Develop a digital strategy

Many food companies have embraced social media and on-line interaction as a way to engage with consumers. But the rise in digital technology also means more shoppers are buying on-line, and not all products fit the format.

“If we talk about e-commerce, Wal-Mart and Amazon are leading the investment and are making great strides and good progress,” Mr. Lauster said. “The question, in the long run, is how do you want to align with those versus others? What can you do to make your product more shippable, to really hit the price points they are aiming for and avoid price competition between different channels and between on-line and in the store?”

Rethink price-pack architecture

In the past, companies learned to price products in a way that prevented cannibalization across channels while maximizing overall market share. But a higher number of s.k.u.s and no proportionate increase in consumption have forced companies to reconsider their approach to price-pack architecture.
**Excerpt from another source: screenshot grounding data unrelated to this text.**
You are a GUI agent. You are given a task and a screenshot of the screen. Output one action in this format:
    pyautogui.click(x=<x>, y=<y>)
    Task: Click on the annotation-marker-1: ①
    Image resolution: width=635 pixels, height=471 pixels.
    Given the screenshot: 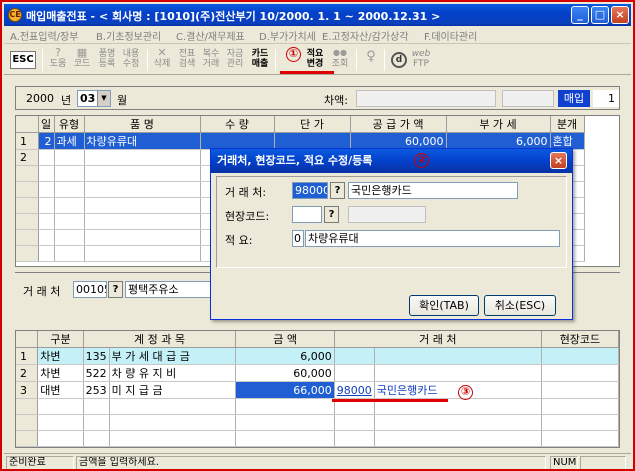 What is the action you would take?
    pyautogui.click(x=294, y=54)
    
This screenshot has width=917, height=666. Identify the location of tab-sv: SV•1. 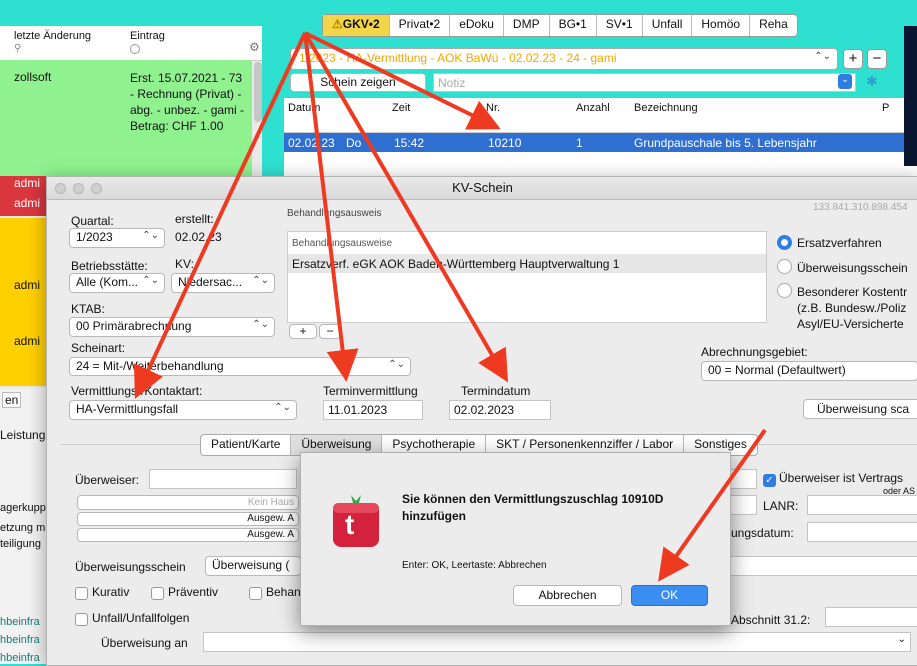
(620, 26).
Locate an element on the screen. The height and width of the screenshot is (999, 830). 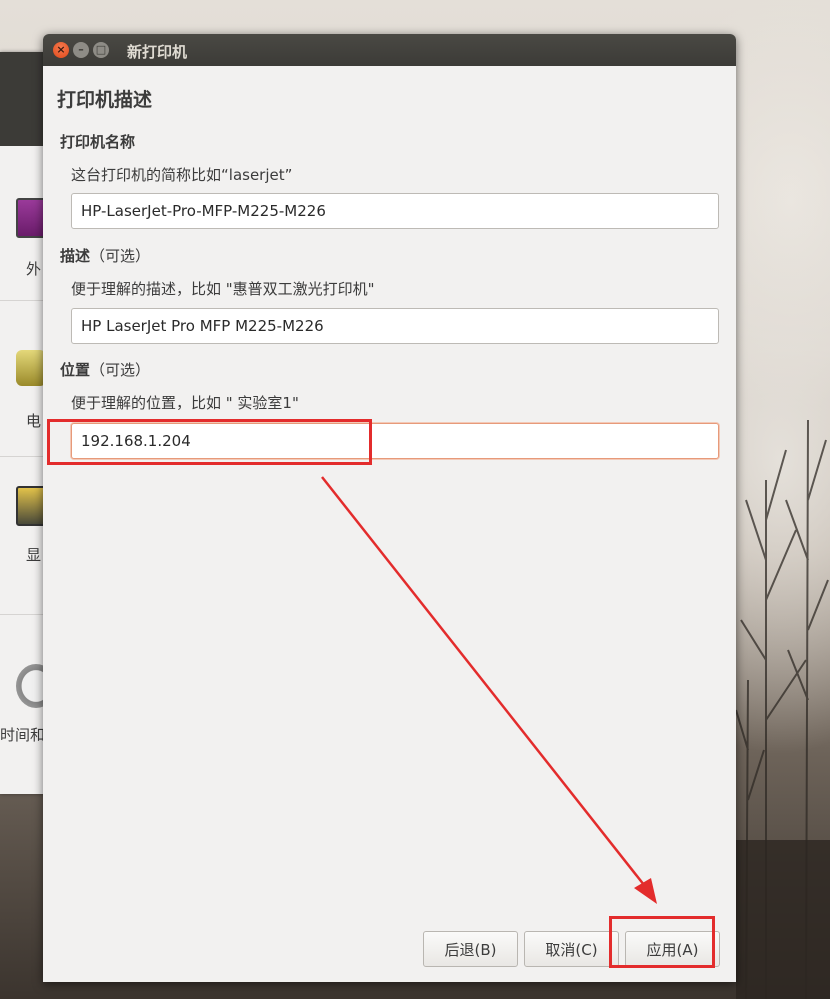
description-optional-text: （可选） is located at coordinates (120, 256).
“In the same way you need more s.k.u. complexity to cater to different shopping propositions, you need a better capability to really be smart in your product price-pack architecture so that it’s a rational progression from a small item bought on impulse, which a consumer is ready to pay more for, all the way to the club, where someone may go and buy 20 or 30 packs and look for a value-oriented pricing proposition. It sounds easier than it is if you think about all the complexities you have to deal with and the different product/package combinations you offer today.”

Frito-Lay, a business unit of PepsiCo, and The Hershey Co. have demonstrated adeptness in the changing marketplace.

“They are very good at occasion-based marketing, very good at product placement in different channels,” Mr. Lauster said. “If you look at Hershey, it ranges all the way from attractive club packs to convenience impulse-oriented offerings. So they play in many ways very smartly and have been successful dealing with some of these channel complexities.”